The CoinDesk 20 Index has generated $14.5 billion in trading volume since January 2024 and is available in 20 investment vehicles globally, underscoring its role as a benchmark for institutional allocators measuring crypto performance against traditional assets.
Bitcoin Still Dominated as the Quarter Turned Historically Weak
Despite posting a negative quarter, bitcoins relative outperformance reinforced its position as the dominant asset in the crypto market. At the time of research, CoinGecko global data showed total crypto market capitalization near $2.383 trillion, with bitcoin dominance sitting near 56.15%.
Bitcoins own market capitalization stood at roughly $1.34 trillion, representing more than half of total crypto market value even after a quarter of declines.

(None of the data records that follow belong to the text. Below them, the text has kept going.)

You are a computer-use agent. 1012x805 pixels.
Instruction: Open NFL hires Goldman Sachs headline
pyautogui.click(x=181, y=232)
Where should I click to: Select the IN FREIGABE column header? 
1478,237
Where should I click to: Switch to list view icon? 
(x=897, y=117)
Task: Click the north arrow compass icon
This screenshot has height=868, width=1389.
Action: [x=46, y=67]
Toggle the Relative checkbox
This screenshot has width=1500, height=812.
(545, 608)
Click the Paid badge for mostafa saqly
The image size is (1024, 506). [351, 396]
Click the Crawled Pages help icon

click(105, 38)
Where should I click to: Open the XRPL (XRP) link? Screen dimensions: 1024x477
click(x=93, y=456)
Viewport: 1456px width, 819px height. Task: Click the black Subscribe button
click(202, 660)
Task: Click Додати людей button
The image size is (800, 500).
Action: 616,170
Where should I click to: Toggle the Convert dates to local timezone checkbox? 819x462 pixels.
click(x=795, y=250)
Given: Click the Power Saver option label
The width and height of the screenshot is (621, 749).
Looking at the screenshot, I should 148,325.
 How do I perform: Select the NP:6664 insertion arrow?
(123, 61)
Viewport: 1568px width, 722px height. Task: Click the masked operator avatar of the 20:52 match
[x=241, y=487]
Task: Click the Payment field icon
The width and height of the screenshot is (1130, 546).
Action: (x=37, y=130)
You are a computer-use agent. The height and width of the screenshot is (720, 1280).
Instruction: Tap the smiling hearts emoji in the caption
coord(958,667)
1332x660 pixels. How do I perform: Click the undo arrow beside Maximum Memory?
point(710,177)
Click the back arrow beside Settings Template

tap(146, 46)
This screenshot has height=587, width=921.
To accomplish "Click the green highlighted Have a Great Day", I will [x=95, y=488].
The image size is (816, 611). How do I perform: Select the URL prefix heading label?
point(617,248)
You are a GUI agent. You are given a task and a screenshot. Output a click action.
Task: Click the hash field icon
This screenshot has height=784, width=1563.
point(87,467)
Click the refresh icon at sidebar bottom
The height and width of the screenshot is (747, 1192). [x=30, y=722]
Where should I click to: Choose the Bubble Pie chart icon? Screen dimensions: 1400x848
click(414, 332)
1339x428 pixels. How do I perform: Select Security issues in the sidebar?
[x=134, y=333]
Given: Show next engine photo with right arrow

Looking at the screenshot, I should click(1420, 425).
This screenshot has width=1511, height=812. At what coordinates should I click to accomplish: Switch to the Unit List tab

Bitcoin market capitalization from the briefs `market_data` payload.What Bitcoin Leadership Implies for Capital Rotation
When bitcoin loses value but gains market share, it typically signals that capital is leaving altcoins faster than it is leaving bitcoin. This is a defensive rotation pattern, not an accumulation signal for the broader market.
The dynamic is consistent with recent data showing declining Q1 crypto capital flows. Reduced inflows combined with rising bitcoin dominance suggest that new money entering the market favored large-cap exposure over speculative bets.
The Fear and Greed Index reading of 11, labeled “Extreme Fear,” at the time of research further confirms the defensive posture across the market. Sentiment had deteriorated sharply from the optimism that opened the quarter.
Where CoinGlass Fits and What the Evidence Still Lacks
CoinGlass is primarily known for its derivatives data, including liquidation tracking, open interest charts, and funding rate analysis. Its liquidations dashboard was identified during research as the most relevant source for understanding leverage dynamics during Q1.
However, research did not find a directly fetchable English-language CoinGlass Q1 market report page supporting the original headlines attribution. A third-party Chinese-language source referenced a CoinGlass quarterly report, but no primary English-language page was verified.
What Remains Unverified
The CoinGlass public liquidation API endpoint did not return a usable payload during the research phase. As a result, no specific CoinGlass liquidation totals, leverage readings, or derivatives metrics were independently confirmed for this article.
Large-scale liquidation events, like the type of significant on-chain movements tracked in bitcoin wallet flows, often accompany sharp quarterly drawdowns. But without verified CoinGlass data, this article does not estimate a liquidation figure for Q1 2025.
Readers seeking derivatives context should consult CoinGlasss liquidation dashboard directly rather than relying on unverified third-party summaries of its data.
Disclaimer:
The views in this article only represent the author's personal views, and do not constitute investment advice on this platform. This platform does not guarantee the accuracy, completeness and timeliness of the information in the article, and will not be liable for any loss caused by the use of or reliance on the information in the article.